Scientific classification
- Kingdom: Animalia
- Phylum: Arthropoda
- Clade: Pancrustacea
- Class: Insecta
- Order: Hymenoptera
- Family: Colletidae
- Genus: Hylaeus
- Species: H. philoleucus
- Binomial name: Hylaeus philoleucus (Cockerell, 1910)
- Synonyms: Prosopis philoleuca Cockerell, 1910; Prosopis eburniella Cockerell, 1912;

= Hylaeus philoleucus =

- Genus: Hylaeus
- Species: philoleucus
- Authority: (Cockerell, 1910)
- Synonyms: Prosopis philoleuca , Prosopis eburniella

Species of bee

Hylaeus philoleucus, or Hylaeus (Gnathoprosopoides) philoleucus, is a species of bee in the family Colletidae and subfamily Hylaeinae. It is endemic to Australia. It was described by British-American entomologist Theodore Dru Alison Cockerell in 1910.

==Description==
Female body length is about 4 mm. Integumental colouration is mainly black, with white markings.

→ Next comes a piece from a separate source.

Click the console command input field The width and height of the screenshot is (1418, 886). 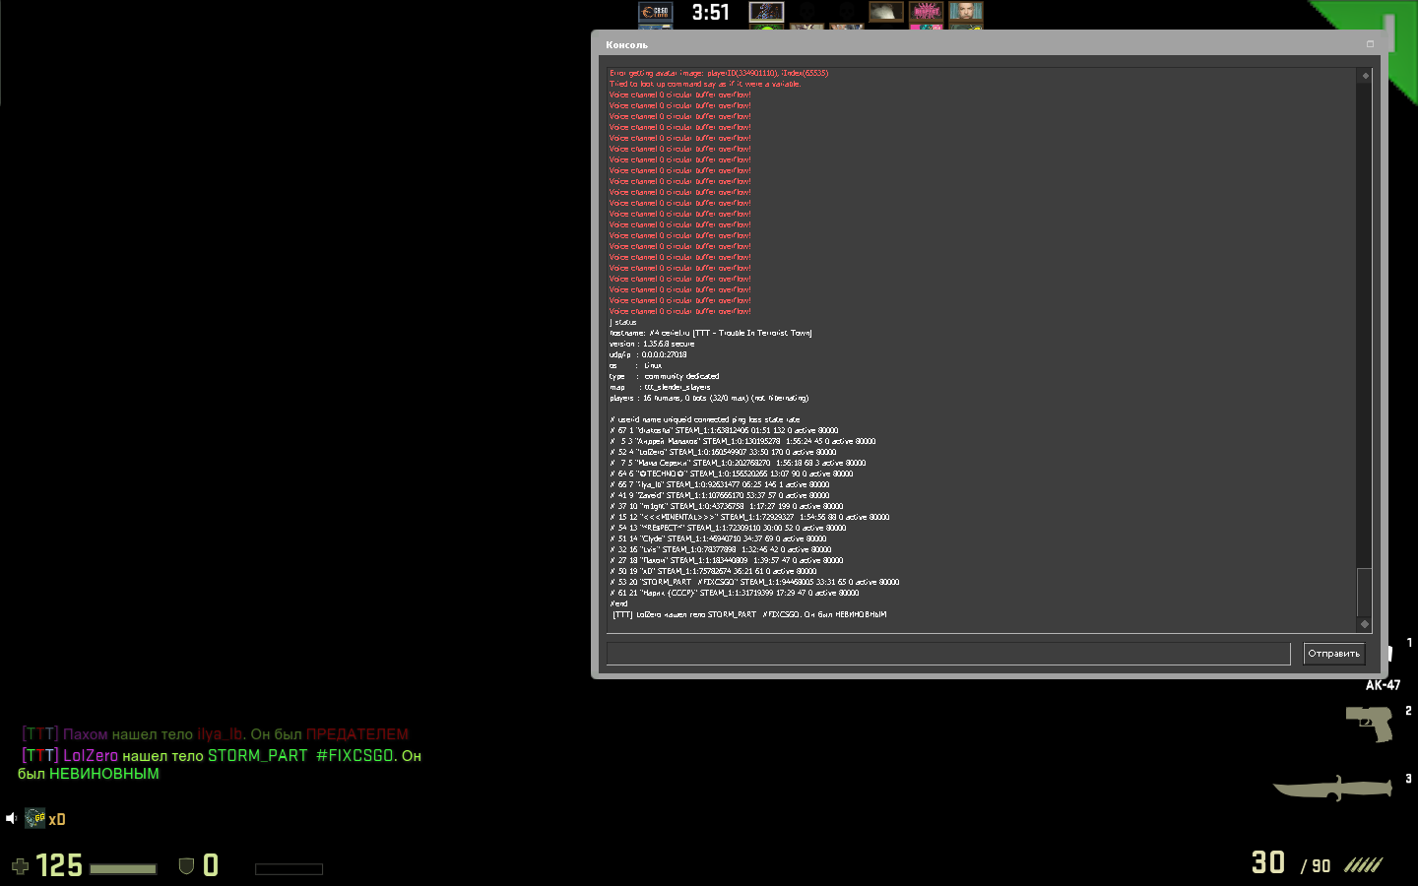(x=947, y=654)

==Distribution and habitat==
The species occurs in eastern mainland Australia. Type localities include Mackay, Queensland as well as Sydney.

==Behaviour==
The adults are flying mellivores. Flowering plants visited by the bees include Angophora, Eucalyptus, Leptospermum and Tristaniopsis species.